Tyson Foods reported lower-than-expected first-quarter sales on Feb. 11. amid weak meat demand at restaurants during the pandemic.
The biggest U.S. meat company by sales expects demand will improve as COVID-19 vaccinations prompt people to eat out more often. So far, though, increased meat sales at grocery stores have not been enough to offset the decline at food-service businesses.
Shares were last down about 5.6 per cent at $65.40.
Tyson’s total quarterly sales volumes dropped 4.4 per cent from a year earlier, including a seven per cent decline in chicken, according to the company. It faces additional challenges from surging costs for corn and soy, which are used for animal feed, and from a shortage of truck drivers, executives said.

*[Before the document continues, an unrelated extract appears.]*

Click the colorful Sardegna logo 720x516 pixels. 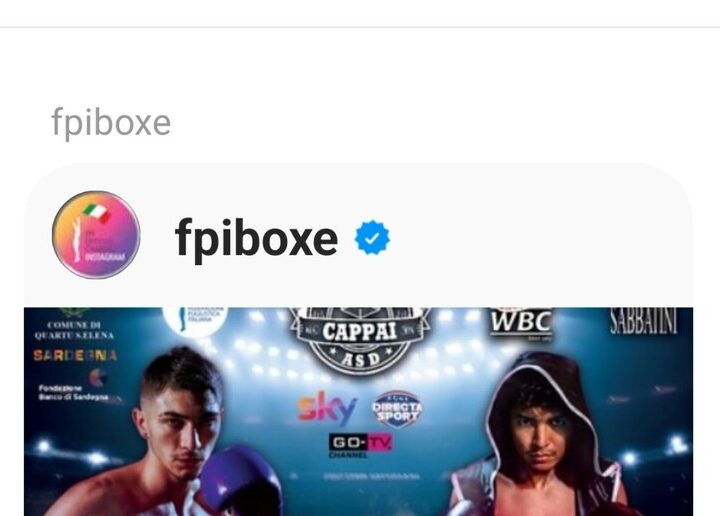click(x=75, y=355)
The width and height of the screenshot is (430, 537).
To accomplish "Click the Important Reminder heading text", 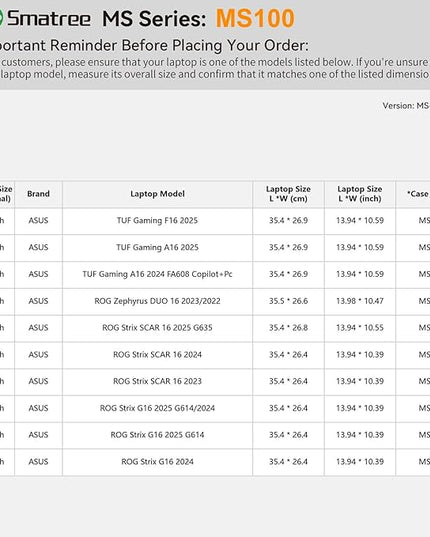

U.S. corn futures this week reached their highest price since June 2013 as strong export demand is expected to drain U.S. stockpiles to the smallest in seven years.
“The change in pricing in grains has been nothing less than enormous, and that is going to weigh on the business,” chief financial officer Stewart Glendinning told analysts on a call.
Higher chicken and pork prices helped offset declines in sales volumes, according to Tyson. Overall sales fell about three per cent to US$10.46 billion in the quarter, missing a Refinitiv IBES estimate of US$10.84 billion.
Net income attributable to Tyson fell nearly eight per cent to US$467 million, or US$1.28 per share, in the three months ended Jan. 2.